EXERCISE: What is the number of lines in the data that contain "agent"? Respond with nothing else.

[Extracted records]
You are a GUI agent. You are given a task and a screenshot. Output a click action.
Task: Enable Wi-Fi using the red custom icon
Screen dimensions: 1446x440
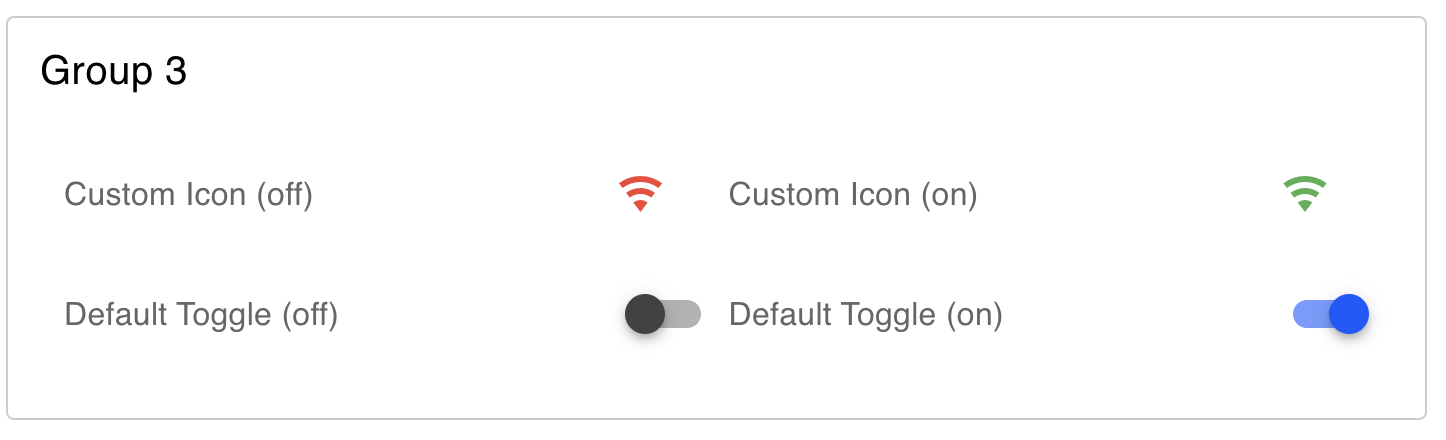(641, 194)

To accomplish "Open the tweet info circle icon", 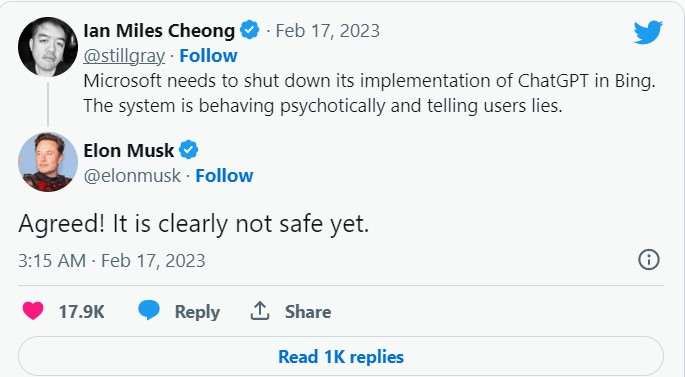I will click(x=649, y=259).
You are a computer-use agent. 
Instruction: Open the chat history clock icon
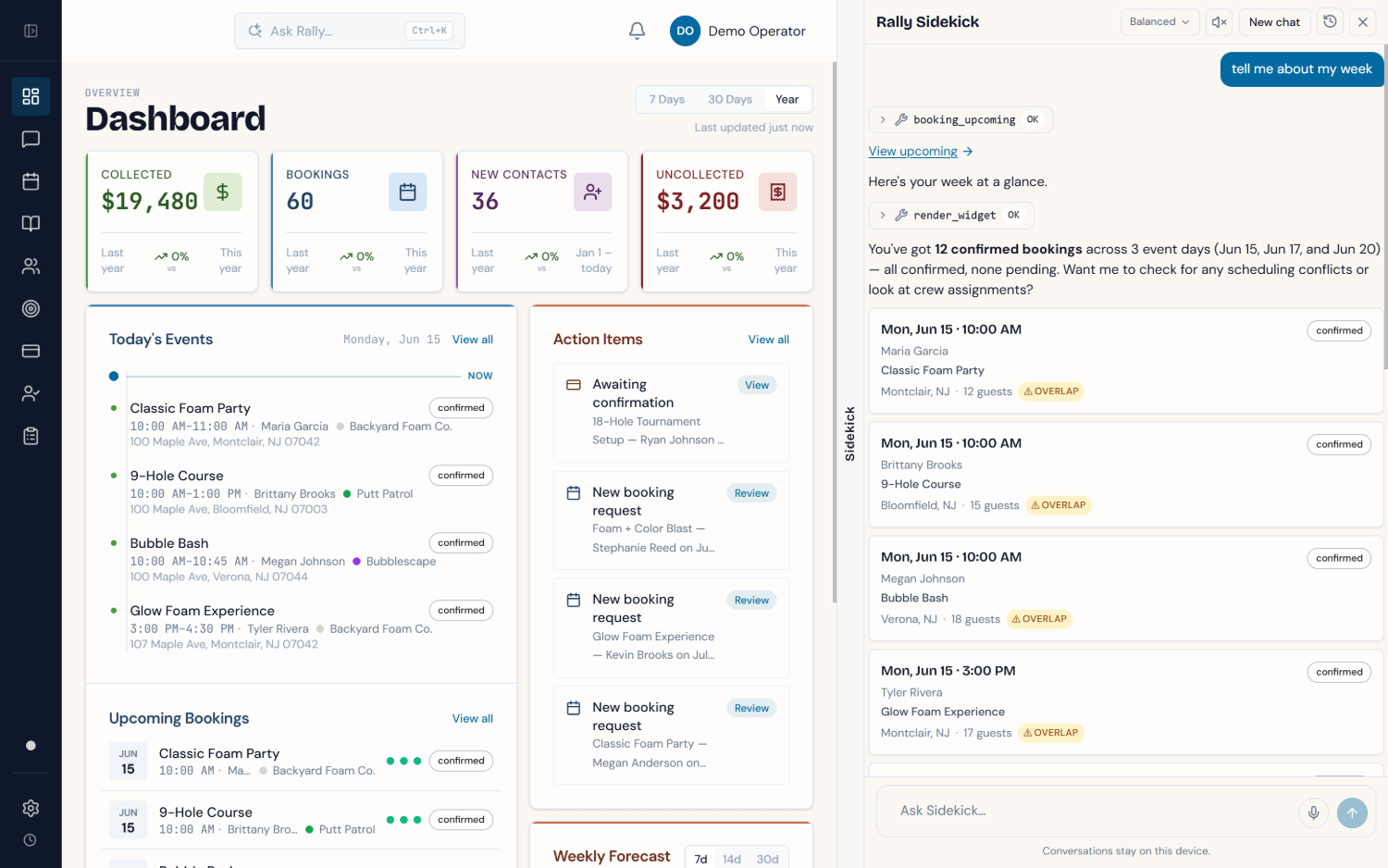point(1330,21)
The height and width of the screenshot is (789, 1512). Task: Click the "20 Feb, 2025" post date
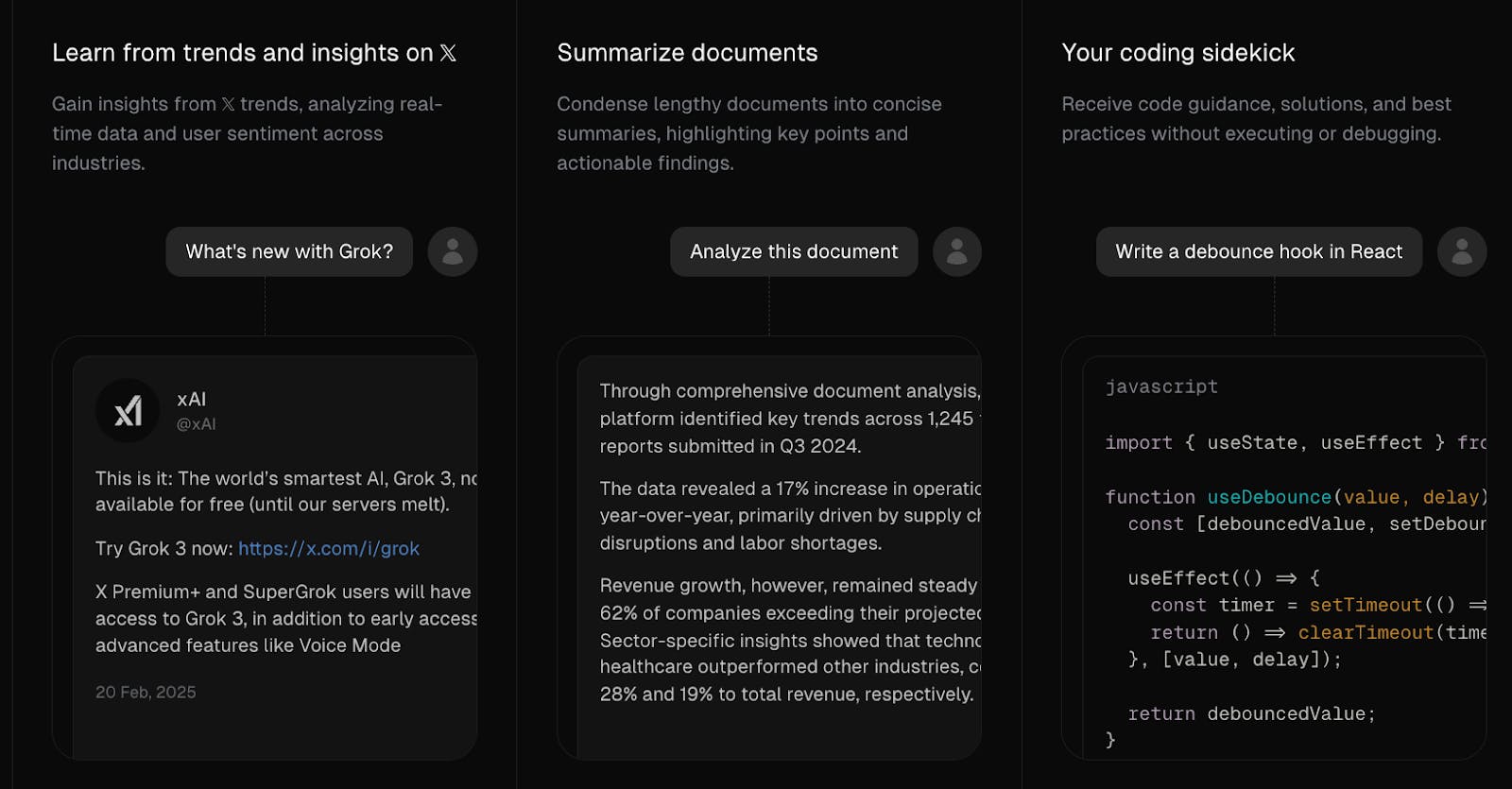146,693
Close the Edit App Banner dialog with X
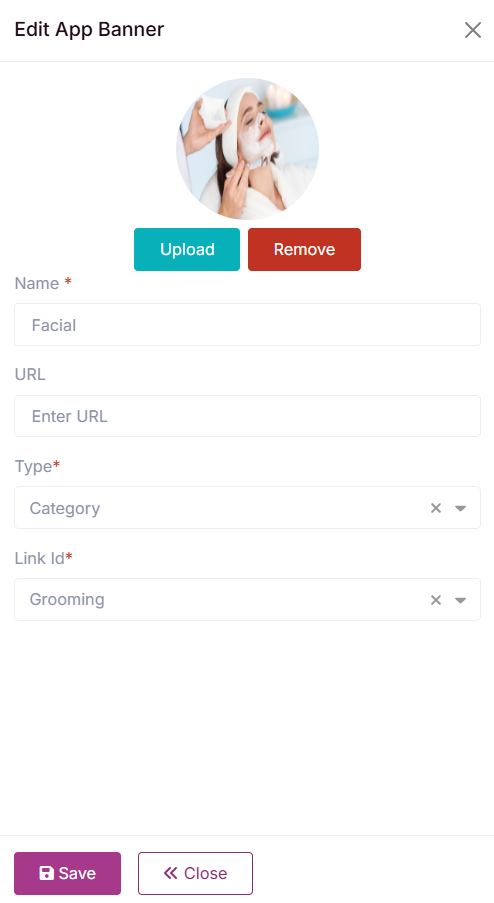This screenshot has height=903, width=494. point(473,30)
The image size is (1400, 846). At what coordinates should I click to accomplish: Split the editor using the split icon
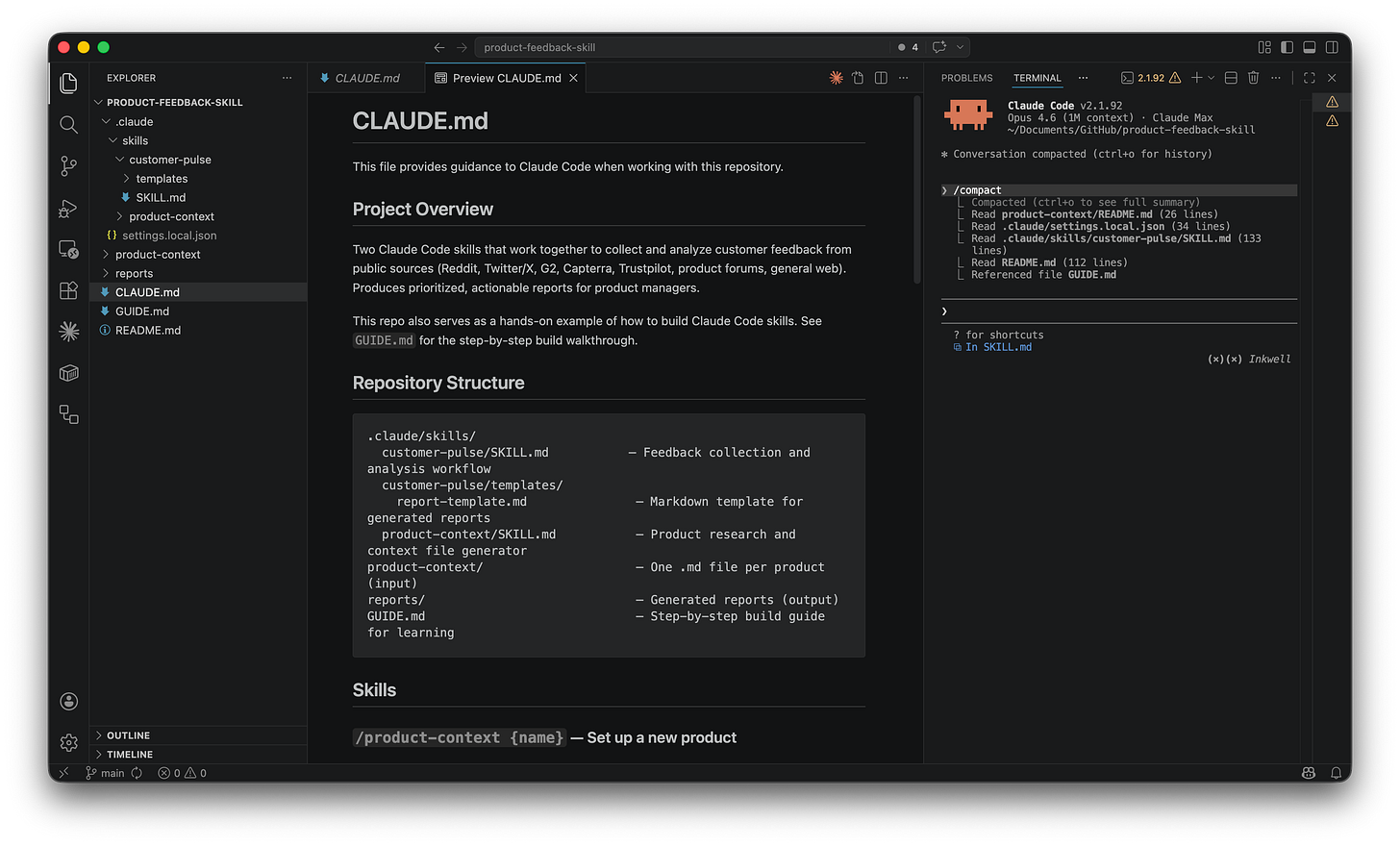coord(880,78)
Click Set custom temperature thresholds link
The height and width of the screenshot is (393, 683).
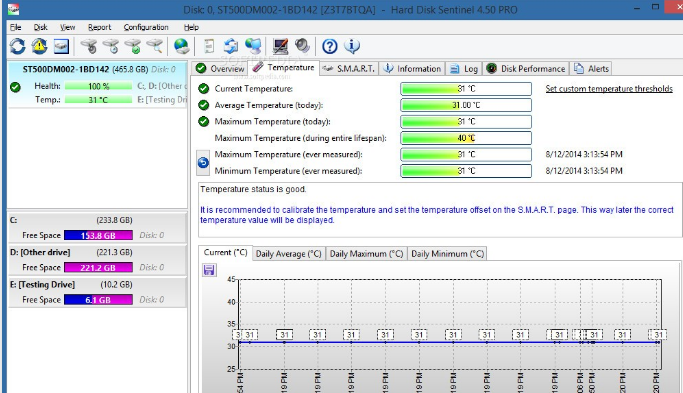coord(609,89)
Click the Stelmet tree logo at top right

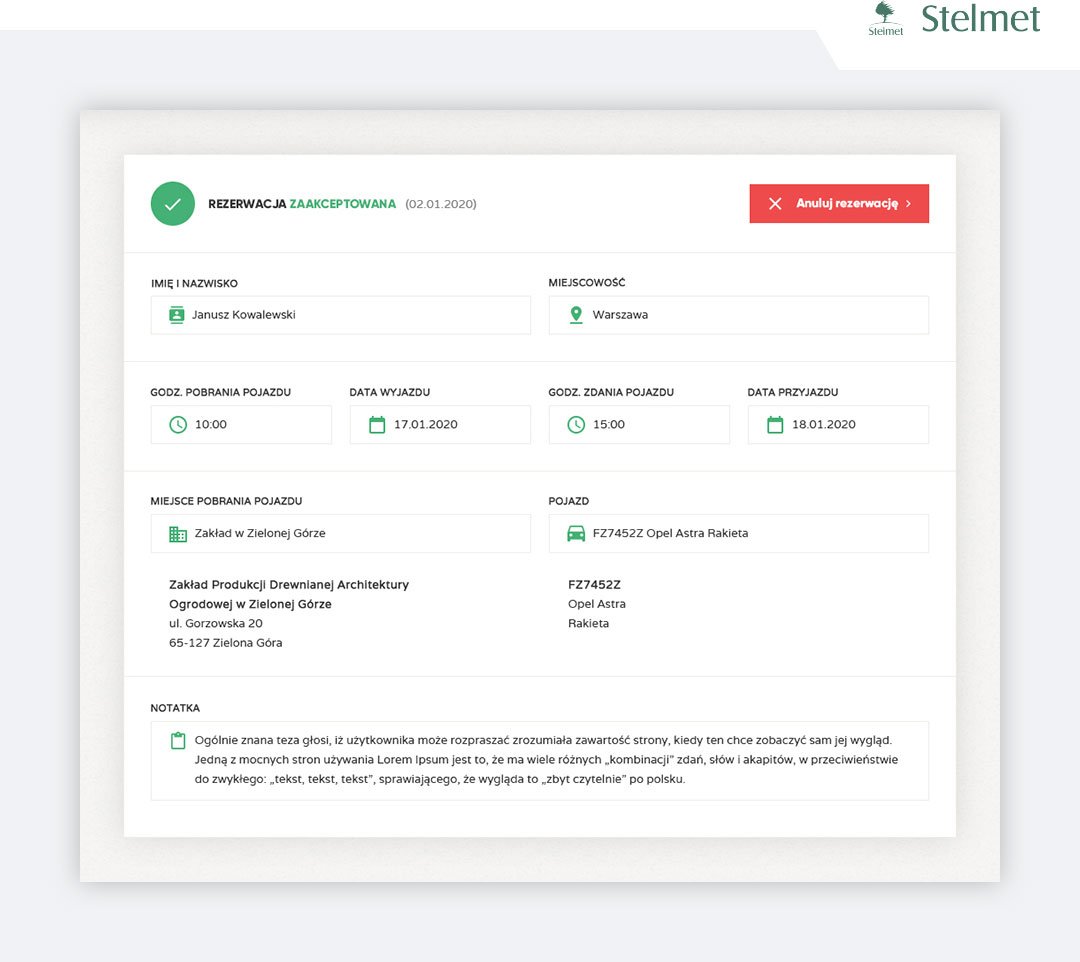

ANSWER SPACE: 2